Apesar do currículo, afirma que não é ela quem ensina às pessoas como encarar a proximidade do fim da vida. “É a pessoa que nos ensina; nós somos, no fundo, mediadores”, diz. “Estamos disponíveis para, na medida em que a pessoa nos confia essa tarefa, colaborar com ela nesse sentido. O que significa que cada pessoa é única e irrepetível; aquilo que vai ser a finitude da Cátia, ou do Pedro, ou do António vai ser diferente.”

“As pessoas são únicas e irrepetíveis”, insiste. “E é importante entender isso, que ninguém é dono da vida de ninguém. E apesar de nascermos com um prazo de validade, sabemos que perante a incurabilidade da doença ou um prognóstico difícil, o prognóstico não é mais do que uma incerteza.”

Assim, “é preciso restaurar a confiança da pessoa, entendendo que ela tem capacidade de mobilizar recursos internos para responder à adversidade. E é nesse sentido que digo que nós não vamos ensinar a pessoa, vamos capacitá-la naquilo que possam ser recursos técnicos e colaborar com ela nessa restauração da sua pessoalidade”.

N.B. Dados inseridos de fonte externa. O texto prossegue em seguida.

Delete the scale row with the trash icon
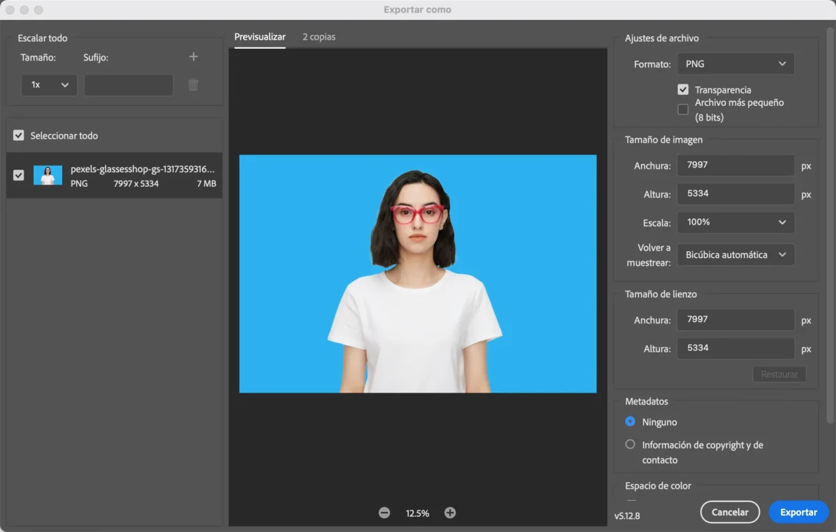Screen dimensions: 836x532 pos(193,84)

“Apesar de ter feito formação e apesar da experiência, as pessoas de que cuido e os doentes são os meus verdadeiros mestres.” “As pessoas, cada um de nós pode ser o verdadeiro mestre neste caminho de fim de vida, na medida em que vai mobilizar recursos, vai preparar aqueles que lhe são próximos para o que vai acontecer, e por isso eu recebo muito mais do que aquilo que dou”, explica. “É verdade que enquanto enfermeira dou a disponibilidade, o conhecimento técnico, a relação”.

“Isto para mim é o centro e o coração dos cuidados de enfermagem. Mas as pessoas efetivamente são os meus mestres, são elas que me ensinam e que dão o testemunho na primeira pessoa de como lidar com a adversidade, com a morte e com a finitude”, conta.

No meio disto, como pode a Cátia ser capaz de separar o drama de um doente da vida que é a dela? Primeiro, há que perceber que “não há vida sem a realidade da morte." Só depois entra em jogo a formação, a prática, o treino. “O primeiro passo é este, é a consciência de que todos nós somos mortais, que todos vamos morrer. E os profissionais que lidam de perto com esta realidade têm de obter formação e prática neste sentido.”

“Por isso, para cuidar em cuidados paliativos requer-se formação, treino e experiência. As equipas especializadas são constituídas por profissionais treinados, com formação avançada, específica nesta área. Claro que a formação e a experiência ajudam-nos; ajudam-nos a centrar naquela verdadeira relação e a ter mecanismos de 'coping', ou seja para lidar com as emoções do dia-a-dia”, explica.

Ainda assim, “claro está que é impossível não haver de quando em quando uma identificação”. Até porque “as pessoas que vivem neste processo de doença requerem que sejamos verdadeiros e ao ser verdadeiro e autêntico há claramente alguma exposição, alguma fragilidade e alguma vulnerabilidade, que a Cátia enquanto pessoa também experimenta. Mas não significa que eu saia desta relação penalizada ou fragilizada; não, ela de alguma forma fortalece para continuar a poder ajudar outros.”